Extracted data -
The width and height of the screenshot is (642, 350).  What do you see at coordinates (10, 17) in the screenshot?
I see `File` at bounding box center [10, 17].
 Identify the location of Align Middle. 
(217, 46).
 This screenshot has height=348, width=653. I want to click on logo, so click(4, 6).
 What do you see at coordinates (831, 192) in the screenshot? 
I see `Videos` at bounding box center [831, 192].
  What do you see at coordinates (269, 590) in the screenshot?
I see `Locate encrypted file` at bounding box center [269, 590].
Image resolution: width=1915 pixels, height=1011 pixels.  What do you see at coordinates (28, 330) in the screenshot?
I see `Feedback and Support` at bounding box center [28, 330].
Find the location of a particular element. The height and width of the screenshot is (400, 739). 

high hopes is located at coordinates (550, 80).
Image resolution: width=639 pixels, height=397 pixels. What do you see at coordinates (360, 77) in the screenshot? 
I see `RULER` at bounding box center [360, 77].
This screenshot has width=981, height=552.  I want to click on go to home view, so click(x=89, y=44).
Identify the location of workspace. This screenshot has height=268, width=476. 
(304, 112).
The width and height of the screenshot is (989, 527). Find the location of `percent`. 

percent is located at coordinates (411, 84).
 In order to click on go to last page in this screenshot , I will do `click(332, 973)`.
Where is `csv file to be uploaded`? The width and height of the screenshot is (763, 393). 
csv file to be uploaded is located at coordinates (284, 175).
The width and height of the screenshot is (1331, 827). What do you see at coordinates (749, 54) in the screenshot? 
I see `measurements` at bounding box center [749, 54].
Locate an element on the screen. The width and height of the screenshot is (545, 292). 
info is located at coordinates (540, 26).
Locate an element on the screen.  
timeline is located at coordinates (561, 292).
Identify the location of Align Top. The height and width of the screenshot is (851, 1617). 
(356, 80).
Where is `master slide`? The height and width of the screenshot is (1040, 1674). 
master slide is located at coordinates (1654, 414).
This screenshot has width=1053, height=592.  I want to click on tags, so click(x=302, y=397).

Exercise details -
Copy all of the data above word for word.

Solution to the problem -
The width and height of the screenshot is (642, 350).  What do you see at coordinates (10, 17) in the screenshot?
I see `File` at bounding box center [10, 17].
 Identify the location of Align Middle. 
(217, 46).
 This screenshot has height=348, width=653. I want to click on logo, so click(4, 6).
 What do you see at coordinates (831, 192) in the screenshot? 
I see `Videos` at bounding box center [831, 192].
  What do you see at coordinates (269, 590) in the screenshot?
I see `Locate encrypted file` at bounding box center [269, 590].
Image resolution: width=1915 pixels, height=1011 pixels.  What do you see at coordinates (28, 330) in the screenshot?
I see `Feedback and Support` at bounding box center [28, 330].
Find the location of a particular element. The height and width of the screenshot is (400, 739). 

high hopes is located at coordinates (550, 80).
Image resolution: width=639 pixels, height=397 pixels. What do you see at coordinates (360, 77) in the screenshot? 
I see `RULER` at bounding box center [360, 77].
This screenshot has width=981, height=552.  I want to click on go to home view, so click(x=89, y=44).
Identify the location of workspace. This screenshot has height=268, width=476. 
(304, 112).
The width and height of the screenshot is (989, 527). Find the location of `percent`. 

percent is located at coordinates (411, 84).
 In order to click on go to last page in this screenshot , I will do `click(332, 973)`.
Where is `csv file to be uploaded`? The width and height of the screenshot is (763, 393). 
csv file to be uploaded is located at coordinates (284, 175).
The width and height of the screenshot is (1331, 827). What do you see at coordinates (749, 54) in the screenshot? 
I see `measurements` at bounding box center [749, 54].
Locate an element on the screen. The width and height of the screenshot is (545, 292). 
info is located at coordinates (540, 26).
Locate an element on the screen.  
timeline is located at coordinates (561, 292).
Identify the location of Align Top. The height and width of the screenshot is (851, 1617). 
(356, 80).
Where is `master slide`? The height and width of the screenshot is (1040, 1674). 
master slide is located at coordinates (1654, 414).
This screenshot has width=1053, height=592.  I want to click on tags, so click(x=302, y=397).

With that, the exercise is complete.